BEGIN Provided data

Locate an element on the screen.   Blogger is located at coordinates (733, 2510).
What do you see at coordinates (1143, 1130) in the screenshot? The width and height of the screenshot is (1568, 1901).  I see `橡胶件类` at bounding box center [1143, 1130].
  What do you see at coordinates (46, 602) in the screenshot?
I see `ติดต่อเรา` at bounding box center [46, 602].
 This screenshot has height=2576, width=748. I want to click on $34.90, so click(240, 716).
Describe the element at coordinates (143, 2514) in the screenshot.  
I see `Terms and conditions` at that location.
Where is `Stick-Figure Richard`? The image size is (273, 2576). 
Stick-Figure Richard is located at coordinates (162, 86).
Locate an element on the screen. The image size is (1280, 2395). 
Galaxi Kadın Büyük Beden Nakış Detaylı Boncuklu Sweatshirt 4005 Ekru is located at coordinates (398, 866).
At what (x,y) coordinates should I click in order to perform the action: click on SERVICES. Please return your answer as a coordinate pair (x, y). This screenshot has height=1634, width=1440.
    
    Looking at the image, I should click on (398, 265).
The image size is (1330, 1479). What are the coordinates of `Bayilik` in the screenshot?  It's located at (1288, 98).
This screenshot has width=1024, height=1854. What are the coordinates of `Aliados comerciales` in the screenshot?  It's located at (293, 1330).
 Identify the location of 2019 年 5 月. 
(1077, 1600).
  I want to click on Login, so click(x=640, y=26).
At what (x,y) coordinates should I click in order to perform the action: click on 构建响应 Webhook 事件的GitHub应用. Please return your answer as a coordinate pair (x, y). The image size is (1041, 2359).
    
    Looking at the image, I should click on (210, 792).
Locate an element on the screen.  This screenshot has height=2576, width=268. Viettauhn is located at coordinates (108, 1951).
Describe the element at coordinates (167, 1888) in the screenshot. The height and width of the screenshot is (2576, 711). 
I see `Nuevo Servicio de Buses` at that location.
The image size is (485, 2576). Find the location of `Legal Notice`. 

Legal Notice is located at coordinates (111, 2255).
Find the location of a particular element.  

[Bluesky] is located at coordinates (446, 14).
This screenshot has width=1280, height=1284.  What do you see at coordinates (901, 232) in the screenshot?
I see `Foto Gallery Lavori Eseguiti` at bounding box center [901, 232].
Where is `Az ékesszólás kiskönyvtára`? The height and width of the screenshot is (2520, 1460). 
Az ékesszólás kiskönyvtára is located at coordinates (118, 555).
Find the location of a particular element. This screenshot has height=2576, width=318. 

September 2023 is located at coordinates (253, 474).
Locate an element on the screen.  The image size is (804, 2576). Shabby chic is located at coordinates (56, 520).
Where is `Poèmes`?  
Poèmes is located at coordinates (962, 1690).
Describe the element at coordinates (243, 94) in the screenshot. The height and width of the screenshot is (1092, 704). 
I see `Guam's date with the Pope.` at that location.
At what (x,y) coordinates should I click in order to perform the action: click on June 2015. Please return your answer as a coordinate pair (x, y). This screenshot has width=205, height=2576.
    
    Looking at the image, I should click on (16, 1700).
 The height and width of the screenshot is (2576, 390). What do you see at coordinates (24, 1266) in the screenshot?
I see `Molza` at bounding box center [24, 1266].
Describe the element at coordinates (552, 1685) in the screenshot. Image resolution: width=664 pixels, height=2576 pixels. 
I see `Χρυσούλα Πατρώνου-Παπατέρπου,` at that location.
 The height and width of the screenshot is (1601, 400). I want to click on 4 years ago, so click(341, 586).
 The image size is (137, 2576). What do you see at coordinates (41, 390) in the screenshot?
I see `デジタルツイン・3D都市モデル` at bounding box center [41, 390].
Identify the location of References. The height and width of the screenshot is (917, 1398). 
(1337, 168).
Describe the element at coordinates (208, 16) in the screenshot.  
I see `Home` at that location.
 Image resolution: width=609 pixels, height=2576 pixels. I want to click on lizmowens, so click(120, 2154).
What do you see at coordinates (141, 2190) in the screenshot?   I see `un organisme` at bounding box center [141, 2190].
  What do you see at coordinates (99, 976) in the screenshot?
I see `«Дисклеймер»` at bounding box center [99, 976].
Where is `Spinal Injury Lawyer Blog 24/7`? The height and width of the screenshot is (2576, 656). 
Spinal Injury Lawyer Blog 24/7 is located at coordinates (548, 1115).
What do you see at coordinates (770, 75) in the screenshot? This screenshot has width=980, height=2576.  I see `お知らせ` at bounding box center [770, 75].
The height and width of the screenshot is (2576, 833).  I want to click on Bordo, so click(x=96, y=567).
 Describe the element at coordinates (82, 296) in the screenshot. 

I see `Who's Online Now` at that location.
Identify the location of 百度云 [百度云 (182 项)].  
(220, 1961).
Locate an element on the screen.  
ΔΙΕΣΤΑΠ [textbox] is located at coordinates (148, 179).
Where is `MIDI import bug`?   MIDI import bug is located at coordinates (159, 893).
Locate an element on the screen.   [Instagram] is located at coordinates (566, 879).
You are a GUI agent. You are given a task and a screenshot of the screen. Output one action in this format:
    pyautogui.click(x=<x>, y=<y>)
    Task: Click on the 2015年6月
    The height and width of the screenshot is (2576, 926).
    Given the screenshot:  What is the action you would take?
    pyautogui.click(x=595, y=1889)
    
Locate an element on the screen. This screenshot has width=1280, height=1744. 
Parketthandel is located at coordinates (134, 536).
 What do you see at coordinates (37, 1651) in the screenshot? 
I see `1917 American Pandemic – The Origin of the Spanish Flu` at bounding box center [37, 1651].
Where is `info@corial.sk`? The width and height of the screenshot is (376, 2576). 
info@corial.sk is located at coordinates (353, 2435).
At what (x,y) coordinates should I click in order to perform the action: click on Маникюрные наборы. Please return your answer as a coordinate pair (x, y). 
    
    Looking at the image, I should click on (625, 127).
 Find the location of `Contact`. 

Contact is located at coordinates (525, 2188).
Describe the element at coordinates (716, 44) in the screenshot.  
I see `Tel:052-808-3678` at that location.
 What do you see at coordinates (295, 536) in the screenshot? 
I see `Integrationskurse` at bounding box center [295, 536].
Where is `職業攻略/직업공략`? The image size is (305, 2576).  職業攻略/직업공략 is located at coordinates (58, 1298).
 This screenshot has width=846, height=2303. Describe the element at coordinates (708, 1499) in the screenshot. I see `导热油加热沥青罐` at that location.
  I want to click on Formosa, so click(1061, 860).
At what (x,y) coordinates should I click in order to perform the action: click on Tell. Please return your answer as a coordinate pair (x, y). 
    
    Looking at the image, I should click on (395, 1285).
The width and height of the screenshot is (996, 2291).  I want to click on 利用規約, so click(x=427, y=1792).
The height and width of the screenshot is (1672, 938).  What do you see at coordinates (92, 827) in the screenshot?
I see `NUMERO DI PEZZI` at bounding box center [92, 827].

END Provided data

▶ _What is needed_: Turn the lines above, from the one containing "Locate an element on the screen. This" through the one containing "info@corial.sk is located", into a JSON list of strings with one string per line, leaving out any blank lines.

▶ _Finished exercise_:
[
  "Locate an element on the screen. This screenshot has width=1280, height=1744. ",
  "Parketthandel is located at coordinates (134, 536).",
  " What do you see at coordinates (37, 1651) in the screenshot? ",
  "I see `1917 American Pandemic – The Origin of the Spanish Flu` at bounding box center [37, 1651].",
  "Where is `info@corial.sk`? The width and height of the screenshot is (376, 2576). ",
  "info@corial.sk is located at coordinates (353, 2435)."
]